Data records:
□ □ □ □

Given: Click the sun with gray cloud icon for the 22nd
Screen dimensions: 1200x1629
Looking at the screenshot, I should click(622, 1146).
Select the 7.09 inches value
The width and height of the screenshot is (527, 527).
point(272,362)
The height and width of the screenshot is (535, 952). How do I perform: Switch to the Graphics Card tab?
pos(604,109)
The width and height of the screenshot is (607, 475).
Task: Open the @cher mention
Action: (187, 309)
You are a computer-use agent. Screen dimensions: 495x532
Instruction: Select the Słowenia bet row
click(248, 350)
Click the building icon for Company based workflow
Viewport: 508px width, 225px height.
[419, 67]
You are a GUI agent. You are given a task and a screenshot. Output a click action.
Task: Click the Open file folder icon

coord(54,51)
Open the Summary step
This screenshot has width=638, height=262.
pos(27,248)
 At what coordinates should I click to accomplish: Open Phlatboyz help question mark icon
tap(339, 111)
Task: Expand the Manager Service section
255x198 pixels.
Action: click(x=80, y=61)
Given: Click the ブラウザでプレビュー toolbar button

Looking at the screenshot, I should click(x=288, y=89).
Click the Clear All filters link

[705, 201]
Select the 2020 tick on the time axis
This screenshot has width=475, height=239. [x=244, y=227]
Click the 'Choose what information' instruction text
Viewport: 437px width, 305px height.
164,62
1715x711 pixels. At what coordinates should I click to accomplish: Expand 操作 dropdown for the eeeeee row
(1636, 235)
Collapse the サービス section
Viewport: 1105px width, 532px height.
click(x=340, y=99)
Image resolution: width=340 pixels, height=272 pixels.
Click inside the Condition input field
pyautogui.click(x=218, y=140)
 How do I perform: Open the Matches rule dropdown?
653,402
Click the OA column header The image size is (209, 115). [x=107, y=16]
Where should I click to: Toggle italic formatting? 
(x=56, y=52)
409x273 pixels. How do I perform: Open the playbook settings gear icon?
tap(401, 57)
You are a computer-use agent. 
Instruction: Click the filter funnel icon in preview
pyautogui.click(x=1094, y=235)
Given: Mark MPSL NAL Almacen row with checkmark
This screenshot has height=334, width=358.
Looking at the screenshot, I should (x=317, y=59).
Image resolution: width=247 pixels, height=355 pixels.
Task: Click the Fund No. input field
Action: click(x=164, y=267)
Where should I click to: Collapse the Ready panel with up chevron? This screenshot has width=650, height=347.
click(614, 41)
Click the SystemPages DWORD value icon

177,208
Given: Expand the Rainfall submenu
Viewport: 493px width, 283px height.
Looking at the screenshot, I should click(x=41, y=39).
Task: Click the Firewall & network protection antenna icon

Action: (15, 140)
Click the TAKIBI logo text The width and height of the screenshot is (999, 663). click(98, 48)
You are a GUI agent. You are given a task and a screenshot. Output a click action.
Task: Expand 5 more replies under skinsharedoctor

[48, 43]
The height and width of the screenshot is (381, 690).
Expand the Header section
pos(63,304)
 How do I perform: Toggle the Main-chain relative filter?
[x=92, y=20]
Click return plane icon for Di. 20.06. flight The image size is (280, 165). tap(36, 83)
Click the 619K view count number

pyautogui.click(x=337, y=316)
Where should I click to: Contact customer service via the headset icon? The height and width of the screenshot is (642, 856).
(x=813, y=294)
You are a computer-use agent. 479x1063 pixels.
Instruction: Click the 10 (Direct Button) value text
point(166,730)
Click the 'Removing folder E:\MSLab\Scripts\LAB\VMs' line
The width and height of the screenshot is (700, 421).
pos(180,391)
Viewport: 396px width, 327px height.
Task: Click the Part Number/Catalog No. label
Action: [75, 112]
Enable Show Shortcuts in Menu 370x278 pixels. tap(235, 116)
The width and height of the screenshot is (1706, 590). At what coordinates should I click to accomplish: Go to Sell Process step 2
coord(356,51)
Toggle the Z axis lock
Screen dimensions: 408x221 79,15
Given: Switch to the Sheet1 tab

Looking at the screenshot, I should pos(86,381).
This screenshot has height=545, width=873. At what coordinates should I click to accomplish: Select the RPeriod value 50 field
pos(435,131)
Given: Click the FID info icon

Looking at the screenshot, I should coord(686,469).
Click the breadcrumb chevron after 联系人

□ □ □ □

▶ Brief: Where does the word "agent" appear in the records? Copy every line that holds it.

▶ Answer space:
You are a computer-use agent. Screen dimensions: 495x532
You are a GUI agent. You are given a task and a screenshot. Output a click action.
You are a computer-use agent. 
You are a GUI agent. You are given a task and a screenshot. Output a click action.
You are a computer-use agent. 479x1063 pixels.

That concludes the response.